Alterman & Greider on Howard Dean

Eric Alterman has made a good, quick read of which pundits are attacking Howard Dean and why in "Washington Goes to War (with Howard Dean)."

I've been hearing a lot of anti-Dean rhetoric from friends on the right and the left lately. Depending on who you listen to, either Dean is the next George McGovern, the candidate whom Karl Rove thinks will be the easiest to beat, or he is a Republican in disguise, or worse, a waffling, insincere fascist in populist's clothing who will say anything to get elected. Alterman writes:
The question of the Democratic nomination has come down to this: Will this election be about turningout your base, or winning over swing voters? Gore did the latter but not the former. He won the election, but, thanks to Ralph Nader's megalomania (with an assist from the SCLM--So-Called Liberal Media--and Gore's own crappy campaign), not by enough to prevent the Supreme Court from handing it to Bush. Today, the nation remains no less divided than four years ago, with about 20 percent of the vote up for grabs. The punditocracy has chosen its side. Perhaps it's time the rest of us choose ours.

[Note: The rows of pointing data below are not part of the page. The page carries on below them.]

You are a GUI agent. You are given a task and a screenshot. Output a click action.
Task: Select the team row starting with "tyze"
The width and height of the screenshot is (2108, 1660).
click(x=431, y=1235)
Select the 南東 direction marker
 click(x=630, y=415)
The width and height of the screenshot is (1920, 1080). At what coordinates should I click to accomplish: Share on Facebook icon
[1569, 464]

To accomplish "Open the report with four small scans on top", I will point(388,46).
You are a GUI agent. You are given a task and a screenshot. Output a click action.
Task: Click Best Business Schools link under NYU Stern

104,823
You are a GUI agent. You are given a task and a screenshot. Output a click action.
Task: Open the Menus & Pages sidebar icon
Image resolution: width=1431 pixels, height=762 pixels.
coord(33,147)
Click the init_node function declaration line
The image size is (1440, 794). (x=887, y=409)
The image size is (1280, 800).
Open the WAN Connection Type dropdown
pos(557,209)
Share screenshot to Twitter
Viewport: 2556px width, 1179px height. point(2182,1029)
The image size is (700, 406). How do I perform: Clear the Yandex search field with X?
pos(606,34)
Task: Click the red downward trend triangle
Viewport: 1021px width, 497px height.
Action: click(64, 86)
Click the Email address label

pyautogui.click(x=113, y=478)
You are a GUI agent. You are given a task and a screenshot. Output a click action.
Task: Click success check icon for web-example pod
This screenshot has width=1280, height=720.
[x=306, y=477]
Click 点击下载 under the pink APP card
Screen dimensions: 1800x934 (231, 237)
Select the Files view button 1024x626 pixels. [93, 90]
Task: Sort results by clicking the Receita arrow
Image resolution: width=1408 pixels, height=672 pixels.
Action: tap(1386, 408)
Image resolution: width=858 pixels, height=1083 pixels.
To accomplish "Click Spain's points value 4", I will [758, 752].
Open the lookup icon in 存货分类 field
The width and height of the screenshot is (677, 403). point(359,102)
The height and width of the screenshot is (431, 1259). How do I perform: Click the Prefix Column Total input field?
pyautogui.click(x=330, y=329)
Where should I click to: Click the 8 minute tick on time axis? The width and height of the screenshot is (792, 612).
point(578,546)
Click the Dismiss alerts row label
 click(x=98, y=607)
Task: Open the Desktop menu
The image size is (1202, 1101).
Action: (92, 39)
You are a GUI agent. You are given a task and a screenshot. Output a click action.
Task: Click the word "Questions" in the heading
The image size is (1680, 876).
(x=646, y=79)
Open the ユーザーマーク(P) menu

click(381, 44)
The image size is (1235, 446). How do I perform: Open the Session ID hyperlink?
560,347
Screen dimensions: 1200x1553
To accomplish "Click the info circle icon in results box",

William Greider made similar observations about anti-Dean sentiments two weeks ago, in "Why I'm for Dean."
First, the rivals saw him as a McGovernite lefty from the 1960s. When that didn't take, they decided to depict him as a right-wing clone of Newt Gingrich who wants to dismantle Medicare and Social Security. Finally, opponents sold political reporters on the story of Mr. Malaprop, an oddball from tiny, liberal Vermont so insensitive to the nuances of American politics his mouth will destroy him. Howard Dean surged ahead through all this. The other candidates and witting collaborators in the press got him wrong every time.

Whether the nominee ends up being Dean or Clark or Gephardt or Kerry, I hope the Democrats can rally quickly around their party's candidate. I for one will be happy to see them focusing more energy on Bush&Co than on each other.